Dr Rice cites two other responses as well:
- One by Gavin Schmidt at RealClimate.
- One from 2011 by Gavin Cawley from the University of East Anglia
I’ll add one of my own. Eli Rabett addressed Harde’s claims backin 2011. Moreover, Professor Ray Pierrehumbert himself posted a comment there regarding Harde’s work, on 3 May 2011, saying:
As David Benson kindly explains, all is explained in Chapter 4 of Principles of Planetary climate. I’ll also add (for people who want the 6-page version) that my Physics Today article is all the refutation Harde needs. The fact that the AIRS observed spectra of Earth’s outgoing radiation exactly matches the computation done by the line-by-line code (which in turn validates the band-averaged codes used in GCMs) makes it impossible that Harde’s calculation can be right. If he thinks he has a case, he has to show that he can reproduce the AIRS spectra — also the similar CO2 features one sees in the Mars TES observations, etc.
…
–raypierre
The Harde paper and work confuse what you’d see if you were riding on a particular CO2 molecule with what’s the average CO2 concentration in atmosphere and other reservoirs. One might go out of atmosphere to a reservoir, but there’s another from that or another reservoir to take its place. It makes several other mistakes as Drs Rice and Schmidt indicate. Can’t get a handle on any of this without looking at the entire Carbon Cycle. Harde has a picture of the reservoirs in his paper, but makes a mistake in his equation “(8).” I don’t think he cares. His major point is to rebutt IPCC assertions, not illuminate science. The IPCC does not do original science. Harde’s criticisms should have been directed at the original works from which these IPCC presentations were derived. Had he done so, his paper would probably not have been accepted, because those original works have long been accepted and used. We’ll see what happens with his paper in the sequel, but it’s somewhat of a mystery how this stuff gets out there, or why. (Well, maybe the why is not so difficult to understand …)

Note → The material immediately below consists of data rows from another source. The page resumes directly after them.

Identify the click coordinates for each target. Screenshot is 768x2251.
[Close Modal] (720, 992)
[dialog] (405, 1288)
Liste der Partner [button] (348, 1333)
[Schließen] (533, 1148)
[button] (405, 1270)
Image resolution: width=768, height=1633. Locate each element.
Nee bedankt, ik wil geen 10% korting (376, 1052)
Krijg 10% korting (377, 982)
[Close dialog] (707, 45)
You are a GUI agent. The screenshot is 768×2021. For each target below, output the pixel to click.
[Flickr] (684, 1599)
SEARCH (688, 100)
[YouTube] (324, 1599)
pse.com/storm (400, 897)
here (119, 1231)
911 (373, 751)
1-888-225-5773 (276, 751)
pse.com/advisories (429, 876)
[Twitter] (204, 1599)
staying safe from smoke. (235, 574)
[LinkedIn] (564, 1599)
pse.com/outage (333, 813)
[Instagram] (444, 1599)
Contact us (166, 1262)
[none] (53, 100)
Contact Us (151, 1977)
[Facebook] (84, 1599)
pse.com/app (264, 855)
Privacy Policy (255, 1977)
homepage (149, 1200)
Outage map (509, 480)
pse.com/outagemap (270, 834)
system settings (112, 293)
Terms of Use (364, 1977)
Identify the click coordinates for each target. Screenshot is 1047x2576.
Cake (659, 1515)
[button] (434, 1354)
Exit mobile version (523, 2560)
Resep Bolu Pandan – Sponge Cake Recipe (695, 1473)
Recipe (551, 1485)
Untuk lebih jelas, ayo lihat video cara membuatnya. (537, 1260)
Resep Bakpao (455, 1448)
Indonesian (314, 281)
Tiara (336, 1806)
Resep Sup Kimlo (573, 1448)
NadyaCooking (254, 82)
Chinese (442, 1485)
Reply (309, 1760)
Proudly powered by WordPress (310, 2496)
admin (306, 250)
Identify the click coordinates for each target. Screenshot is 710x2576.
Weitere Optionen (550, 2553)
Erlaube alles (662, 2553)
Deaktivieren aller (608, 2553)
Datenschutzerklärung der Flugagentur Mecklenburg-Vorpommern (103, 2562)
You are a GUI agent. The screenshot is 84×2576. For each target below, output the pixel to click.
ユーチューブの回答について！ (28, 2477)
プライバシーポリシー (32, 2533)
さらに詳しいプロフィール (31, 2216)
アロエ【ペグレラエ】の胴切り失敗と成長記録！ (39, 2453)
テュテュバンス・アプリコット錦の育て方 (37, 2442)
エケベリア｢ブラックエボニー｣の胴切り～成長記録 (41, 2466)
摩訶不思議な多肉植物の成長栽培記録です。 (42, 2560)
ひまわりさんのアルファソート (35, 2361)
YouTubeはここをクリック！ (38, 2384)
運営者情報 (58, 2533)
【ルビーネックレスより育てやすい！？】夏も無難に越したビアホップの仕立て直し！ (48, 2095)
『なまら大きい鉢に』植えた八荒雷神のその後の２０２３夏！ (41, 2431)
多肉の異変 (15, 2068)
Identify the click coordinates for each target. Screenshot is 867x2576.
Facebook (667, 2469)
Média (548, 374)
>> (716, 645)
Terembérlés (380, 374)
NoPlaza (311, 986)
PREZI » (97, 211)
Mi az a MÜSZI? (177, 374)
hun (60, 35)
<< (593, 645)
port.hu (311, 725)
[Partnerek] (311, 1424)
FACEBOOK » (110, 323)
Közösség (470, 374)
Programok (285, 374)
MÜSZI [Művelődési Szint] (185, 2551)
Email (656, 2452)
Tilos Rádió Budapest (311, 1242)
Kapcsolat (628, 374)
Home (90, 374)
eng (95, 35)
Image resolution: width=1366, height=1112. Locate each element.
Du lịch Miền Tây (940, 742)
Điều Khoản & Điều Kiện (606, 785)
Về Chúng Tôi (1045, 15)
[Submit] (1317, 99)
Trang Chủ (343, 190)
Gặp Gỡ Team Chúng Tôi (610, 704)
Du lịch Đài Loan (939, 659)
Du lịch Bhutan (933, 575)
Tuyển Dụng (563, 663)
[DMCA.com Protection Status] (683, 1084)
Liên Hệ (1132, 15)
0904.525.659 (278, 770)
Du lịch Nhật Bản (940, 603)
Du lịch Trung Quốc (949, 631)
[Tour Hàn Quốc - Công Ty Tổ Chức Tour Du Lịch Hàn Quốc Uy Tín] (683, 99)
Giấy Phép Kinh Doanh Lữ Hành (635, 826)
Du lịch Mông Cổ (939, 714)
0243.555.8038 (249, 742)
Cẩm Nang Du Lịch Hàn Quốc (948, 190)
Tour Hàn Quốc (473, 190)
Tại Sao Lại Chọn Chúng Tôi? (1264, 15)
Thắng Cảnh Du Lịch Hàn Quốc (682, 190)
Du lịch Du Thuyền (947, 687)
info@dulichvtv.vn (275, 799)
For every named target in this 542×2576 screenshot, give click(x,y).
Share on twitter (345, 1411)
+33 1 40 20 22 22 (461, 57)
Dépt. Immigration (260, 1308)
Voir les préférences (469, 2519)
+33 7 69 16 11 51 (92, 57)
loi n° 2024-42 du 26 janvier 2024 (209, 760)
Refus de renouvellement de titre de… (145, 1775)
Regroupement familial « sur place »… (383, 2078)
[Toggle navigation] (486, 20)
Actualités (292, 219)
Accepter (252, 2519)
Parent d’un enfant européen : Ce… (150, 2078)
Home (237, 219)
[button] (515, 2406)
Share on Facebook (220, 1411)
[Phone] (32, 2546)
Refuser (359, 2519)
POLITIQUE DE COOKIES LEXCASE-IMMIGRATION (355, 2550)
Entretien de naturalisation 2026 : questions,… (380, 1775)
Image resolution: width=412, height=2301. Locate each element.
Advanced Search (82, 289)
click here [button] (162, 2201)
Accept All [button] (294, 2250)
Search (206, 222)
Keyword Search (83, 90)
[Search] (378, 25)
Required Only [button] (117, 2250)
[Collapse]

The above is a reproduction of Figure 3 from C. Le Quéré, et al, “Global Carbon Budget 2016,” Earth Syst. Sci. Data, 8, 605–649, 2016.
This kind of thing is why, unfortunately or not, the general public cannot be expected to understand these questions without a good grounding in science and what are, perhaps, the less popular fields, like physics and some maths. The courtroom or Congressional committee techniques of stacking up supposed experts does not work here(*).
(*) Actually, some statisticians have found courtrooms to be wanting as means of ascertaining truth, too.